Information given:
* start *
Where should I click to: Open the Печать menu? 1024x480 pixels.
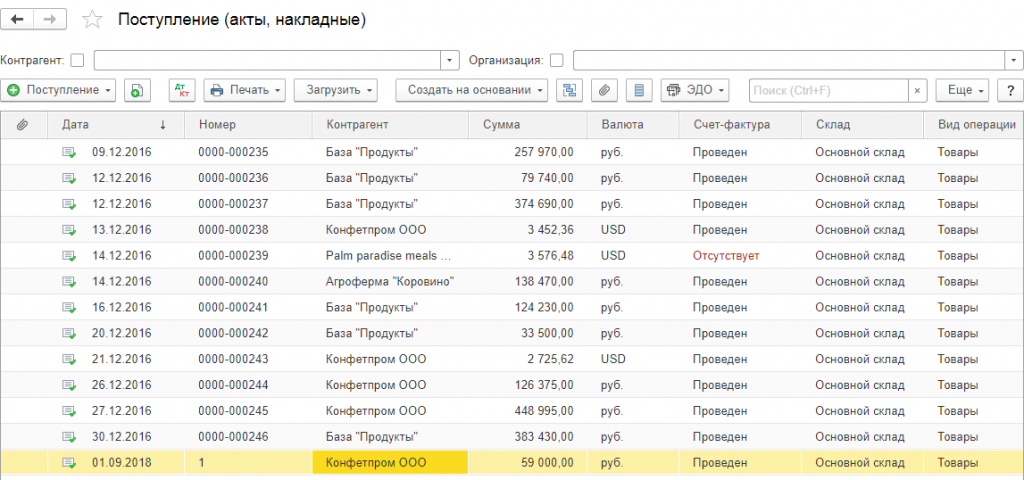point(245,90)
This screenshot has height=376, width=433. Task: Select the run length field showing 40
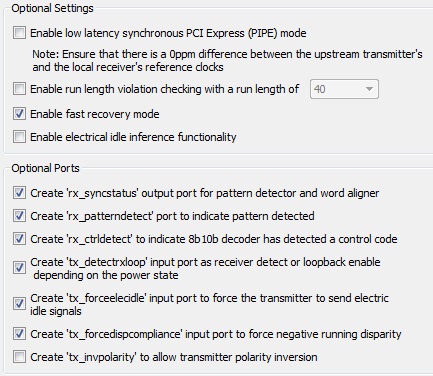344,89
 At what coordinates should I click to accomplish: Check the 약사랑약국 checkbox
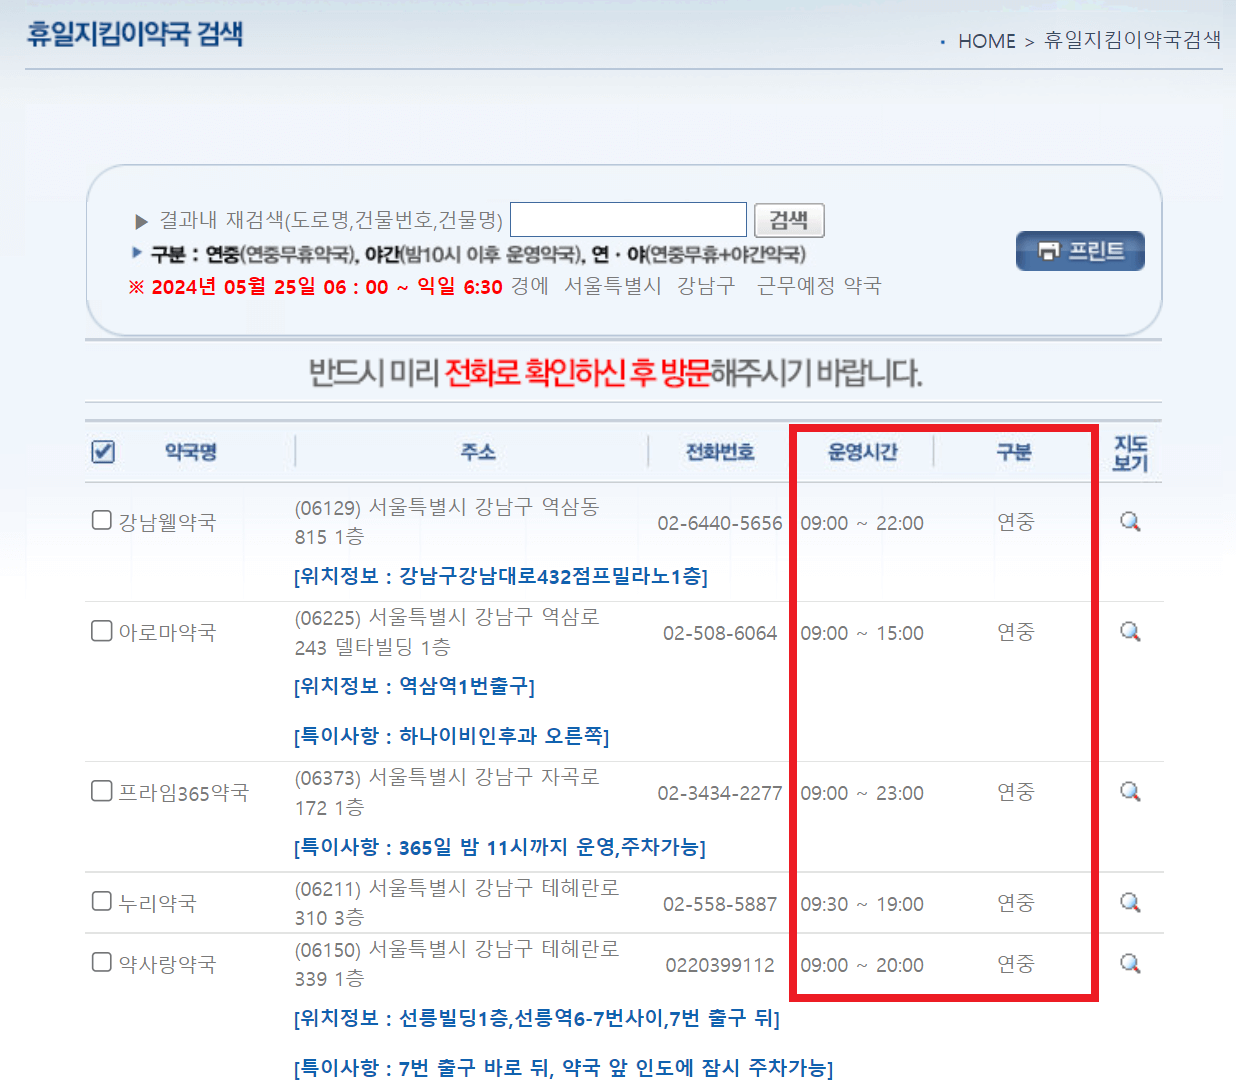(x=101, y=962)
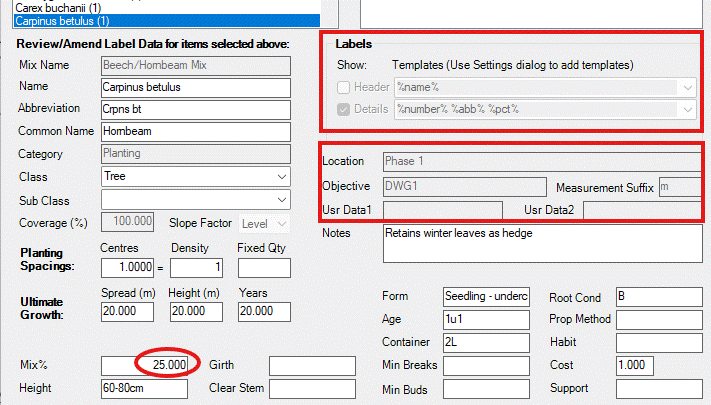Expand the Sub Class dropdown

tap(281, 199)
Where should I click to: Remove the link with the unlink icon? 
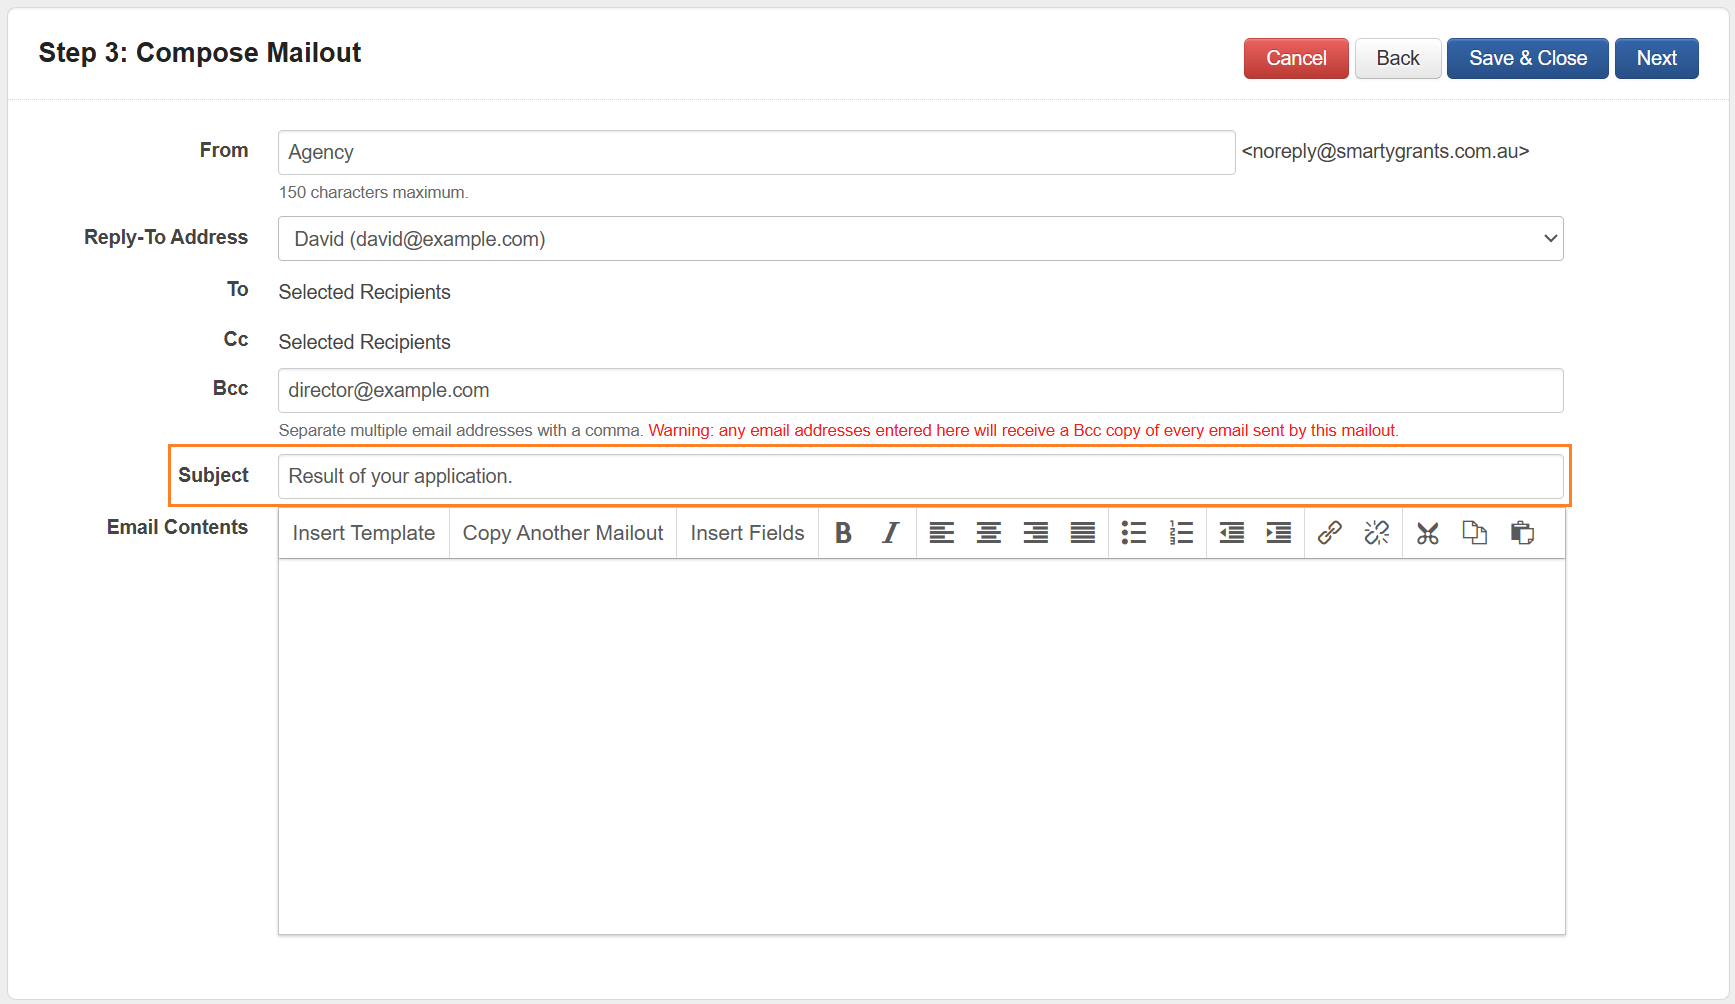[1376, 533]
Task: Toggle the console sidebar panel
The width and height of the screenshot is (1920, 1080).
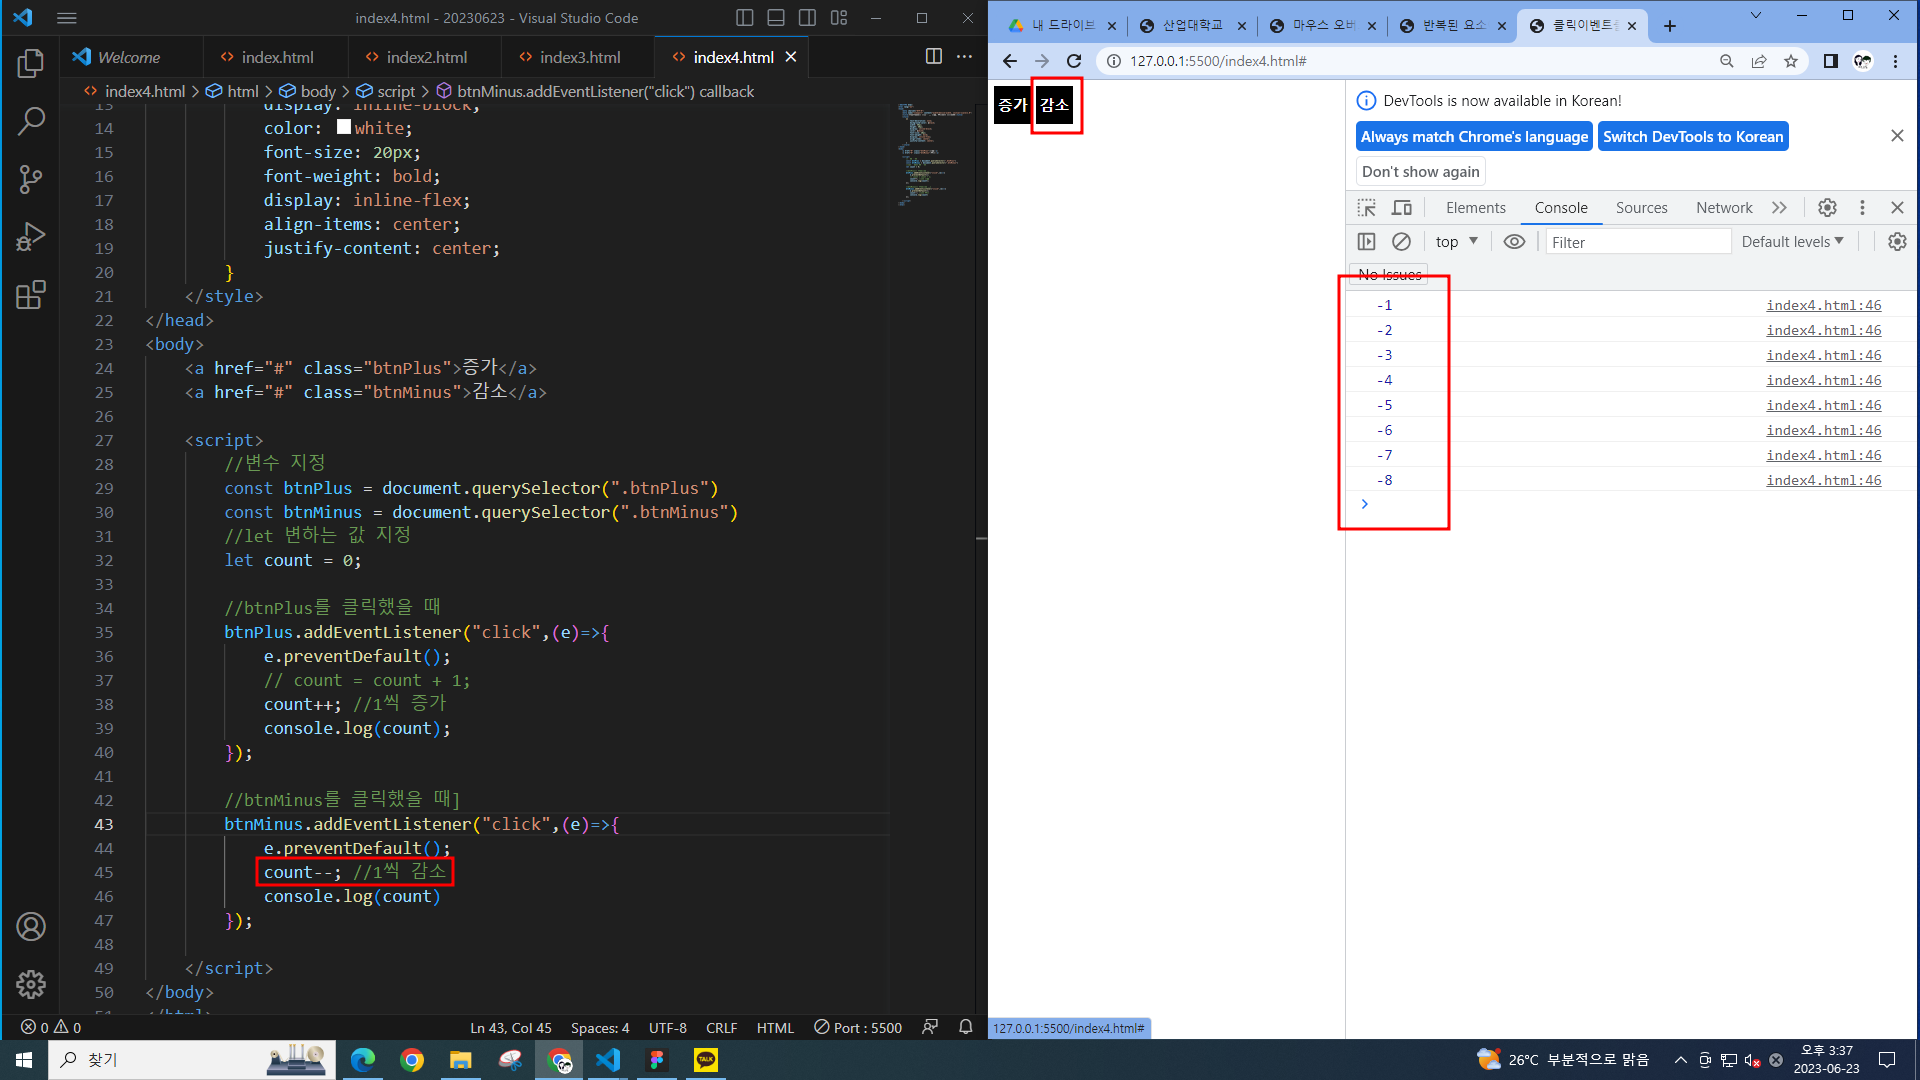Action: (1366, 242)
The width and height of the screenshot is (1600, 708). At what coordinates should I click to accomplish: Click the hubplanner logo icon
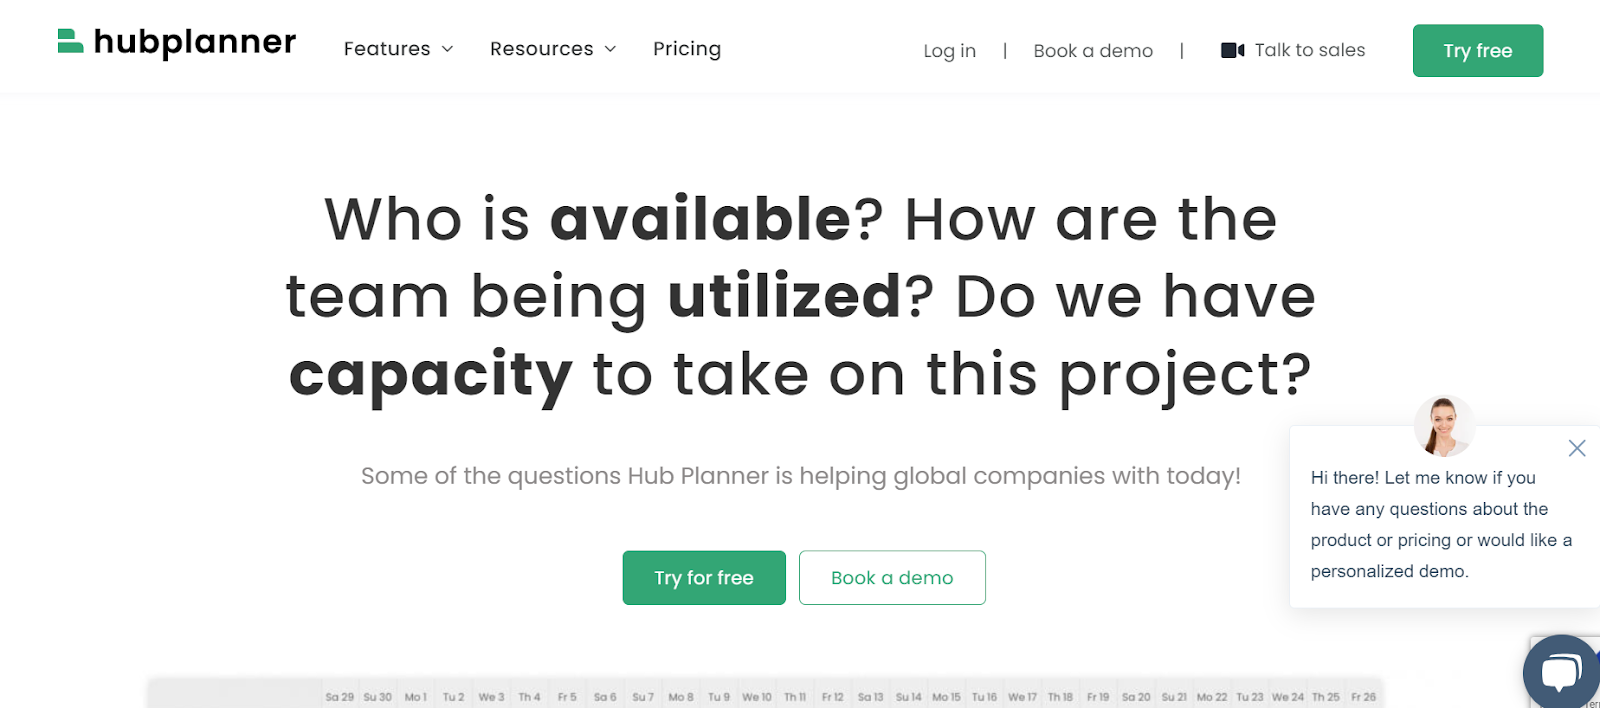69,40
* end *
Exercise aim: Rewrite all the records above with every "screenshot" changed to "image" and nothing else altered. Leave the pictures out.

The answer:
Where should I click to: Open the Печать menu? 1024x480 pixels.
point(245,90)
This image has height=376, width=433. Task: Select the run length field showing 40
344,89
 At what coordinates should I click to accomplish: Check the 약사랑약국 checkbox
(x=101, y=962)
Expand the Sub Class dropdown

tap(281, 199)
Where should I click to: Remove the link with the unlink icon? 
[1376, 533]
Task: Toggle the console sidebar panel
The width and height of the image is (1920, 1080).
Action: (1366, 242)
The width and height of the image is (1600, 708). At what coordinates should I click to accomplish: Click the hubplanner logo icon
69,40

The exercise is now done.